_Exercise tasks_
1) Which lines of the poem post begin with the word "Never"? List every one.
2) Could you arrange the lines of the listing as a JSON list of strings, one per line, from the line with "Task: Click table" up to and including the line with "Action: [x=202, y=181]", leaving out blank lines?

_Extracted text_
◆ ◆ ◆
Thursday, November 17, 2005

Speechless...

See what i came up with yesterday that probably made me feel better...

Why should I come back to
What I have been running from?
Why should I come back to?
What I have noting to gain?

Left me the darkness,
Leaving me to fend alone…
Left me by the riverside,
Adding my tears to the flow…

I have no reason to come back,
To what was never mine…
Never a reason to come back,
To find what was never there…

Never had a reason to hope,
Just a reason to go…
Looking for what was never there,
Searching for naught…

All the effort lost,
No appreciation received…
Revealed the truth,
Became the biggest fool…

Sleepless night after night,
But you never knew…
Used the hurt outside,
To numb the hurt inside…

I took a dive,
Into the deep end…
I gave away my heart,
Never to have it returned…

Is this a lesson?
I asked myself…
What did I learn?
◆ ◆ ◆
_Data provided_

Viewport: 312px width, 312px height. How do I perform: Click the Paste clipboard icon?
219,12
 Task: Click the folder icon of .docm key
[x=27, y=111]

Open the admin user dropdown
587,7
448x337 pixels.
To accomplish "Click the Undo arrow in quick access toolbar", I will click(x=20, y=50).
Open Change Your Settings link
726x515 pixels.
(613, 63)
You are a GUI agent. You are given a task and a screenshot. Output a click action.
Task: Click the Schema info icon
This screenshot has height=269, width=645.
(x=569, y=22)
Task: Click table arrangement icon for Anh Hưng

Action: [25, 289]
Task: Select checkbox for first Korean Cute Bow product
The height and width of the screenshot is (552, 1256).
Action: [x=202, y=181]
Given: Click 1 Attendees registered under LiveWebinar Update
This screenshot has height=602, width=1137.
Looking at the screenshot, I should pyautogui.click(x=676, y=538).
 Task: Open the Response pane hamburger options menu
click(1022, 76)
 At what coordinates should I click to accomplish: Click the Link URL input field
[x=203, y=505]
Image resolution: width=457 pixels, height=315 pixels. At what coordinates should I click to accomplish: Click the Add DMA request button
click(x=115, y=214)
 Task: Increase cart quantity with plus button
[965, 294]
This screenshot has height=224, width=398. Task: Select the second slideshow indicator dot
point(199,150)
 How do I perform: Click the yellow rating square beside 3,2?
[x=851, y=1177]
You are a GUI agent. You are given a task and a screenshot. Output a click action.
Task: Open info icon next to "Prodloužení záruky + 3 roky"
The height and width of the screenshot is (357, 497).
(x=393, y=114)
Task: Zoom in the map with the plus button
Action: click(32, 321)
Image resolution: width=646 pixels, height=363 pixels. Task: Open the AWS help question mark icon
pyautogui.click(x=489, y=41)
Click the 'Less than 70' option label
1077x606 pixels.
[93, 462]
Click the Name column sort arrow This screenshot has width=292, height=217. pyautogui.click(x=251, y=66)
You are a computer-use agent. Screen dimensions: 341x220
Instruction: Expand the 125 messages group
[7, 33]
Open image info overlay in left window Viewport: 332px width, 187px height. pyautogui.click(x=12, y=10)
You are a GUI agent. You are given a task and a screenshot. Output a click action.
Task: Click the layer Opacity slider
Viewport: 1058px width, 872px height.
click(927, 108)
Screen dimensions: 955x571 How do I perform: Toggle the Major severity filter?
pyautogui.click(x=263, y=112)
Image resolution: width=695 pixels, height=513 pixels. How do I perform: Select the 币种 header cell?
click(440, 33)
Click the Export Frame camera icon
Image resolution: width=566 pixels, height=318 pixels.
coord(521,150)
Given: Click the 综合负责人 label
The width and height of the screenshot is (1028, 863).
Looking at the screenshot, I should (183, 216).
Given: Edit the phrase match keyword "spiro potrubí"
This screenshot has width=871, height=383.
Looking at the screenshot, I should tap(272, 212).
◆ ◆ ◆
_Answers in order_
1)
- Never a reason to come back,
- Never had a reason to hope,
- Never to have it returned…

2)
[
  "Task: Click table arrangement icon for Anh Hưng",
  "Action: [25, 289]",
  "Task: Select checkbox for first Korean Cute Bow product",
  "The height and width of the screenshot is (552, 1256).",
  "Action: [x=202, y=181]"
]